The True Cost of Maintenance

The increasingly expanding practice of outsourcing (sending jobs offshore) manufacturing operations has created an even greater than normal need to identify and reduce American industries’ costs of manufacturing. One of the largest controllable manufacturing costs is in maintenance operations. But what is the true cost of our maintenance systems? The first step in determining the true cost of your maintenance efforts is to determine – and understand – what type of maintenance system you have. Dr. W. Edwards Deming had an interesting viewpoint for understanding systems, maintenance or otherwise:

“Your system is perfectly designed to give you the result that you get.”

What is the result that your maintenance system is designed for? Is your maintenance system producing predominantly reactive activities? Then it must be designed for a reactive result. The up-side of having a maintenance system designed to produce reactive results is that you have a tremendous opportunity to improve your business and reduce costs.

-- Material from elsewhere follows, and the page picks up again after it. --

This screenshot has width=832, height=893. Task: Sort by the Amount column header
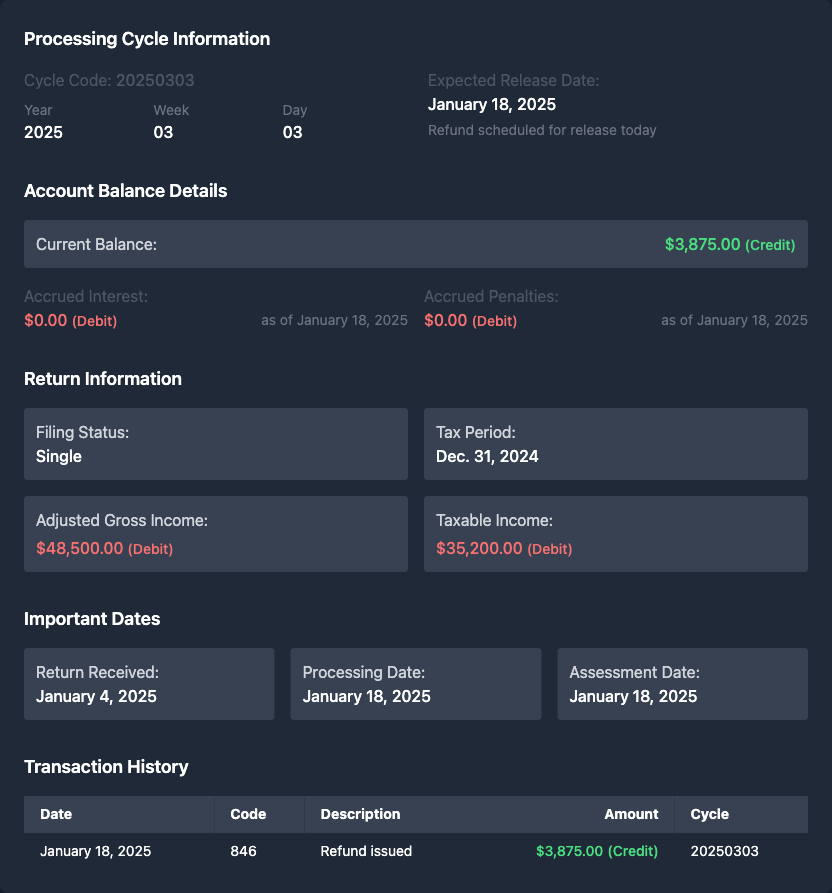click(x=631, y=814)
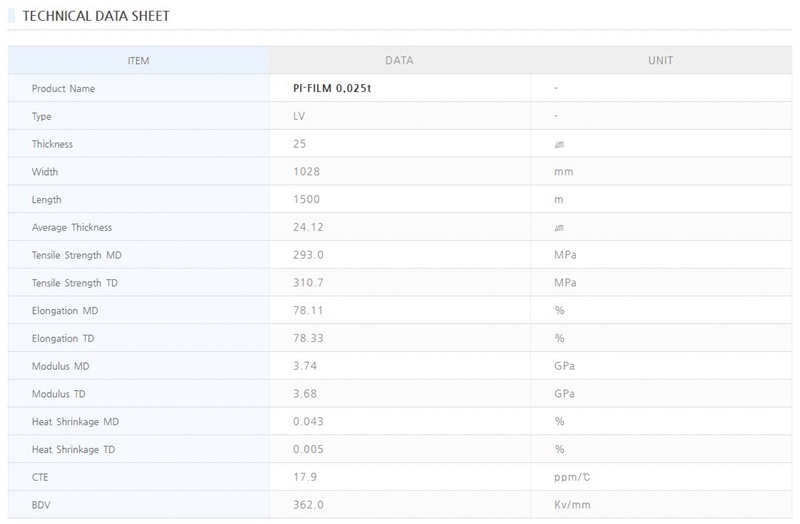
Task: Click the Product Name row label
Action: tap(63, 89)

Where maintenance systems are predominantly reactive, up to fifty percent – and occasionally even more – of maintenance spending can be eliminated! How? Simply redesign your reactive maintenance system into one that results in proactive activities.

Eliminate fifty percent of my maintenance costs? Can that possibly be true? The truth of this statement can be verified if you’ll begin by examining a recent, major failure that you experienced. What was the cost of the repair? What was the value of the product not produced…the value of lost business opportunity while repairs were made… the value of customer dissatisfaction when his order was short or late?

Statistics show that the cost of a typical repair is 5 to 15 times greater than the cost of the (proactive maintenance) effort that would have prevented the failure from occurring. When the cost of the loss of product, business opportunity, client rapport and similar indirect costs are added to the cost of the repair we can begin to see how the true cost of reactive maintenance practices can quickly add up. Compounding this already costly situation is the fact that – especially in reactive maintenance operations - many maintenance systems do not identify failure root causes and, as a result, suffer the same failures repeatedly. This not only escalates maintenance costs even more, it results in a downward spiral of system and equipment reliability and ultimately the viability of the business itself.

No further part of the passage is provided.